Twelve Disciples of Nelson Mandela *
(Thomas Allen Harris, South Africa, 2006; 73 min.)
As part of the first wave of black South African exiles, Harris's stepfather, B. Pule Leinaeng, and his 11 comrades left their home in Bloemfontein in 1960. They told the world about the brutality of the apartheid system and raised support for the fledgling African National Congress and its leader, Nelson Mandela.

[Tuesday, 1:10 p.m., 210 Friends Hall]

Uncomfortable: The Art of Christopher Cozier
(Richard Fung, Canada, 2005; 48 min.)
Journey through the work and ideas of Christopher Cozier, a leading contemporary artist in the Caribbean. The tape presents Cozier's witty and incisive drawings, installations, and videos in the context of post-independence Trinidad with its oil-rich economy, complicated ethnic politics, and vibrant cultural forms. It illuminates the relationship between the local and the global.

[Monday, 3:00 p.m., 2312 Whalen Center]

Venezuela from Below
(Dario Azzellini and Oliver Ressler, Austria/Venezuela, 2004; 67 min.)
In Venezuela, a profound social transformation identified as the Bolivarian process has been under way since Hugo Chávez's governmental takeover in 1998. It concerns a broad process of self-organization, from which has developed a progressive constitution, a labor law, new educational possibilities, and a number of further reforms for the impoverished majority of the population of what is potentially a wealthy state. In the film Venezuela from Below, the true actors in the social process, the grassroots, are able to speak.

[Thursday, 10:50 a.m., 205 Friends Hall]

Warning!
(Bree Yenalavitch, United States, 2006; 1:05 min.)
Warning is a public service announcement that interrupts regularly scheduled programming. Be alert. Watching this has been known to cause nausea, vomiting, upset stomach, loss of hearing, and in extreme cases, possible discomfort. It is to the viewer's advantage to be careful.

[featured short, Cinemapolis Theater]

Wild Side
(Sébastien Lifshitz, United Kingdom, 2004; 93 min.)
Stéphanie (whose birth name is Pierre) is a transsexual prostitute who plies her trade in Parisian discos, parks, and hotel rooms.
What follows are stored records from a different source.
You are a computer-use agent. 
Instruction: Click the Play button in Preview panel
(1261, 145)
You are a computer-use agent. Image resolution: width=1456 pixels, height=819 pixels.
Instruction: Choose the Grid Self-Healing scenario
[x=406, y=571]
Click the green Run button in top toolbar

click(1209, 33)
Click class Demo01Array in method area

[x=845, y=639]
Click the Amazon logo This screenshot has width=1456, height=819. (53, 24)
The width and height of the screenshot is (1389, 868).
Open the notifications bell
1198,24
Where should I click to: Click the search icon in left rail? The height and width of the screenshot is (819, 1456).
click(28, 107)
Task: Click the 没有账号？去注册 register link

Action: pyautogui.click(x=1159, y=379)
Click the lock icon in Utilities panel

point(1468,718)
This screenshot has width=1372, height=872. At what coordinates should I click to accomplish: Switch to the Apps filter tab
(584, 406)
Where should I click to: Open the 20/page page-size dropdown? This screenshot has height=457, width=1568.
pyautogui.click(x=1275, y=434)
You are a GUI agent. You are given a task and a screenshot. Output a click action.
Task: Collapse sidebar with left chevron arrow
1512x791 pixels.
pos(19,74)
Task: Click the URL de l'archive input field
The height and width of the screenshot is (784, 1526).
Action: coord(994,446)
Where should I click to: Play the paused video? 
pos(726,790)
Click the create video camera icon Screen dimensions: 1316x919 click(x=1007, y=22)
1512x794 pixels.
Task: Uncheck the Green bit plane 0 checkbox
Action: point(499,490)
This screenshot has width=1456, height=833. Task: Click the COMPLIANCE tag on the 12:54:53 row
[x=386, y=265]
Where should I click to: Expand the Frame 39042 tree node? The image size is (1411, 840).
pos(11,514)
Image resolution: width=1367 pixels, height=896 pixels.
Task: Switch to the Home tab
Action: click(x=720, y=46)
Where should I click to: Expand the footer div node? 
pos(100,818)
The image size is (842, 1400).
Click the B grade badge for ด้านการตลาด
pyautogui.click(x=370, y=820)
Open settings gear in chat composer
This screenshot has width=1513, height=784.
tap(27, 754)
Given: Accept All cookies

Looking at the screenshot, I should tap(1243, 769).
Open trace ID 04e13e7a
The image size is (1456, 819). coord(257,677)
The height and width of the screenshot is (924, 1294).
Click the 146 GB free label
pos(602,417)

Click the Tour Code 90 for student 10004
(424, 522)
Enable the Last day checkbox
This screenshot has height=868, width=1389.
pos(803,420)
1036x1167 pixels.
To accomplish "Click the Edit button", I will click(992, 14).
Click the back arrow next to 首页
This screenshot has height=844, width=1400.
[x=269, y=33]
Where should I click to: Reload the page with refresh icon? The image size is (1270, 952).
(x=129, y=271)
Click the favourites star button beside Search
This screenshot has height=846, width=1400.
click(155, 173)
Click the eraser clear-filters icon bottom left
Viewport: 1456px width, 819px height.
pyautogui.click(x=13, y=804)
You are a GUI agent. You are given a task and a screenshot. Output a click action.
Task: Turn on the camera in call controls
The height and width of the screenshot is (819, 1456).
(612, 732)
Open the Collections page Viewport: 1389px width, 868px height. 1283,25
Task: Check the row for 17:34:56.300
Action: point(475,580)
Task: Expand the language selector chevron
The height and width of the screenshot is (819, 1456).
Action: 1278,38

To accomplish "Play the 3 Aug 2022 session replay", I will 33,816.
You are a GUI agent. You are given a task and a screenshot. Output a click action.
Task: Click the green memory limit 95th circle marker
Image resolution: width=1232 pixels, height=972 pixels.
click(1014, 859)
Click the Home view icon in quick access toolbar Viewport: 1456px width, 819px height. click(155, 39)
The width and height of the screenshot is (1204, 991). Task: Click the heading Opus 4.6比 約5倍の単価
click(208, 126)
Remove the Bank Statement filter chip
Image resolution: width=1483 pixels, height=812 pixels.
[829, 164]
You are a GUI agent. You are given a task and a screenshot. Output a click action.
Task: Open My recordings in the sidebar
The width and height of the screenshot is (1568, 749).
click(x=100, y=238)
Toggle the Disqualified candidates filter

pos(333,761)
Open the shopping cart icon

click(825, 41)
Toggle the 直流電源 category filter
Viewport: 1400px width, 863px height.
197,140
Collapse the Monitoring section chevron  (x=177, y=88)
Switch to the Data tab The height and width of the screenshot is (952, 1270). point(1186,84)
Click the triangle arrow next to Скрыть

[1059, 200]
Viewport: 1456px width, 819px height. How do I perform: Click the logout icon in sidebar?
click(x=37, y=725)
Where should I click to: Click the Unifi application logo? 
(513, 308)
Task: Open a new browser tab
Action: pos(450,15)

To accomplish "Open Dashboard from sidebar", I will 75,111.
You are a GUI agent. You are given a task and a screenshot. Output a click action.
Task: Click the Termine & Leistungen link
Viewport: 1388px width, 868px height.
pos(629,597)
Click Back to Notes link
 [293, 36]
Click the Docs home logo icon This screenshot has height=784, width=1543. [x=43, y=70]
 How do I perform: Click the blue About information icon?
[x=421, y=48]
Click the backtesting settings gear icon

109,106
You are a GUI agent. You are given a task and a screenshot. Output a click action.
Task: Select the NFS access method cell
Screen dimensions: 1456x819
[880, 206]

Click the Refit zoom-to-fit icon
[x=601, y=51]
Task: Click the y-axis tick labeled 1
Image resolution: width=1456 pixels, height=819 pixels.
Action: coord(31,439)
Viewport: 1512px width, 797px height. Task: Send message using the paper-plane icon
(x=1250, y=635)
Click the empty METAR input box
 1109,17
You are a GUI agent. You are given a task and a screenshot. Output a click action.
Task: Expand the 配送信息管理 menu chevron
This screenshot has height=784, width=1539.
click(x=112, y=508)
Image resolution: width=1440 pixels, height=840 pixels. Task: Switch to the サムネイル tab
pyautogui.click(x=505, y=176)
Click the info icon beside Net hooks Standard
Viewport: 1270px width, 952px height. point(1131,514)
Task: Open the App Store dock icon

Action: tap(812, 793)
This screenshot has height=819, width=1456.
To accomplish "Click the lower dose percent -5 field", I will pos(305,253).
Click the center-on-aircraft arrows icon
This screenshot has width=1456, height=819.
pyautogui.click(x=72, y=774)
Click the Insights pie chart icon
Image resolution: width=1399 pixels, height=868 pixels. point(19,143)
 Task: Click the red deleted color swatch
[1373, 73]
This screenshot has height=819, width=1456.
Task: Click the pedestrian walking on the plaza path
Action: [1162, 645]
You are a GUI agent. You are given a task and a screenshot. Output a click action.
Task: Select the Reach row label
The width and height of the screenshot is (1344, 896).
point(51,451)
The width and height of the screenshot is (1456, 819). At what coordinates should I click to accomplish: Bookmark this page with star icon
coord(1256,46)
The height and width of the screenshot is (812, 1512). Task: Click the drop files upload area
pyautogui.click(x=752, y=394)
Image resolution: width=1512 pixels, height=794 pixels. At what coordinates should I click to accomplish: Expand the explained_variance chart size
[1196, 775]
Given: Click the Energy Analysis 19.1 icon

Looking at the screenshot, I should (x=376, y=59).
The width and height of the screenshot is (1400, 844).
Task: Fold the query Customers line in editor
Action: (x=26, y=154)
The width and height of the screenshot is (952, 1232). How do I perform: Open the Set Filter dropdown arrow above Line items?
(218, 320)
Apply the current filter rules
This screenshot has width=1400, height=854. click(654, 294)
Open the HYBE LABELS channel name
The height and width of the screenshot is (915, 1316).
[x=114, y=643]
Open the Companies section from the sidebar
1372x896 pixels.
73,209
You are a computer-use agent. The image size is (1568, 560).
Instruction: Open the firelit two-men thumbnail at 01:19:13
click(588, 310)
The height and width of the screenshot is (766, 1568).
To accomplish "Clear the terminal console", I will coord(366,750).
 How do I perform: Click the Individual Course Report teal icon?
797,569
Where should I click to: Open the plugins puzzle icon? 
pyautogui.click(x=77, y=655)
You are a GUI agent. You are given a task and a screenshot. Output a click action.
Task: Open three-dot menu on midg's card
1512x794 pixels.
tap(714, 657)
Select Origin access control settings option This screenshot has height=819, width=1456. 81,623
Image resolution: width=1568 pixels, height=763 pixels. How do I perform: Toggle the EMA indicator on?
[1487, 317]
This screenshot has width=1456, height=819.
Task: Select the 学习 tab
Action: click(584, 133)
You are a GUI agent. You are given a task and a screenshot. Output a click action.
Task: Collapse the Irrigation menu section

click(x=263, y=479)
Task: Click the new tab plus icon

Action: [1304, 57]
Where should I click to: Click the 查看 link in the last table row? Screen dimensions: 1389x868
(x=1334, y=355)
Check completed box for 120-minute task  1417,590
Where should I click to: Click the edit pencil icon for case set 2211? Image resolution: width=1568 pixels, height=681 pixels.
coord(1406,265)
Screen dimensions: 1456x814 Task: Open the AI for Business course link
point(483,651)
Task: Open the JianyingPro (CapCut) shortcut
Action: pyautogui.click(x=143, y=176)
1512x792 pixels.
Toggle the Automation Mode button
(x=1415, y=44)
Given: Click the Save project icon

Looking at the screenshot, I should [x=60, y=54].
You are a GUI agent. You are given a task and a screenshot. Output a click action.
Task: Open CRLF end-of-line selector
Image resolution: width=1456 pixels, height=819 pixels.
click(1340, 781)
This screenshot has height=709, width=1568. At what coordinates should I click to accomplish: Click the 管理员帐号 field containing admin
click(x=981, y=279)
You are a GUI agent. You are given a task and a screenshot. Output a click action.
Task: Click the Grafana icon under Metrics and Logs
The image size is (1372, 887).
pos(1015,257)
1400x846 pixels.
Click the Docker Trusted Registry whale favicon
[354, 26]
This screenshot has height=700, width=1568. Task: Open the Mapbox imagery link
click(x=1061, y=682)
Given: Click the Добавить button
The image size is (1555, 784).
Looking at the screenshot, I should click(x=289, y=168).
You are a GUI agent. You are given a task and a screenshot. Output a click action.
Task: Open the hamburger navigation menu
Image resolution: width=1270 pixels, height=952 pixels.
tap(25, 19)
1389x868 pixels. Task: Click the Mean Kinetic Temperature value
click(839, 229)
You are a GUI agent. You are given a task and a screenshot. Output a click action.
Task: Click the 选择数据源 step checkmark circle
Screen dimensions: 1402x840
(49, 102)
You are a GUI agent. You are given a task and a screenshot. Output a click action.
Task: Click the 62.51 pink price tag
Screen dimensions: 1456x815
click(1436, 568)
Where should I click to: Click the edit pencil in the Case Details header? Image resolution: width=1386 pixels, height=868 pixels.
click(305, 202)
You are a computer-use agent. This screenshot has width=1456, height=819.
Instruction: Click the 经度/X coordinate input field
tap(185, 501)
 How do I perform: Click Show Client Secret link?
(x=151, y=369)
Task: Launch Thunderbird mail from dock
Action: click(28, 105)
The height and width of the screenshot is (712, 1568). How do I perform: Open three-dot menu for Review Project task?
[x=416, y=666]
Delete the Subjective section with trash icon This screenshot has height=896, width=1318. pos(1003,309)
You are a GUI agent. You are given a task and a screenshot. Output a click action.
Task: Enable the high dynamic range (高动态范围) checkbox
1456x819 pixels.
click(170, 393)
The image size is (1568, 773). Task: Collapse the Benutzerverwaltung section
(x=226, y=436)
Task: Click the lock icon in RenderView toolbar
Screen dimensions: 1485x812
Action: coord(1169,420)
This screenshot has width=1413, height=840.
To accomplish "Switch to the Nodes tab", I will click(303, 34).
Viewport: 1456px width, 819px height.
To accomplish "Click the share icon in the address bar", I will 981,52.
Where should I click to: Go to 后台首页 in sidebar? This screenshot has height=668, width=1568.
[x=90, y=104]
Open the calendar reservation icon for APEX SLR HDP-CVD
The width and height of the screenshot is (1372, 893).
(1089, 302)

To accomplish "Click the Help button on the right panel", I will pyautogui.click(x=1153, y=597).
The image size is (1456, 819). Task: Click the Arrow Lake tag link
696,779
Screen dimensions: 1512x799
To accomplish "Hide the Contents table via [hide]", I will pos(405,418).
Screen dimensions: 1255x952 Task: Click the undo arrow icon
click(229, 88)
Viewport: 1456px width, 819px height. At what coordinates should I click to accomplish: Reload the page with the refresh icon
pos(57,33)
She lives with Jamel, a 30-year-old North African who also turns tricks. One night, Stéphanie meets Mikhail, an illegal Russian immigrant. He soon falls in love with her, and she decides to live with both partners. Stéphanie, Mikhail, and Jamel are faced with an uncertain future: they live on the margins of a society that is uncomfortable with people like them. (This film is presented as part of the Tournées Festival.)

[Saturday, 9:35 p.m., Fall Creek Theater]

Witness/Amazon Watch Compilation *
(Witness/Amazon Watch, England/United States/Amazon Basin, 2006; 42 min.)
Witness partner Amazon Watch works with indigenous and environmental organizations in the Amazon River basin to defend the environment and advance indigenous peoples' rights in the face of large-scale industrial development, including oil and gas pipelines, power lines, roads, and other mega-projects. This collection of videos examines globalization, multinationals, and the increasing focus on mega-projects to address the area's economic problems, which has led to environmental and cultural devastation in the region.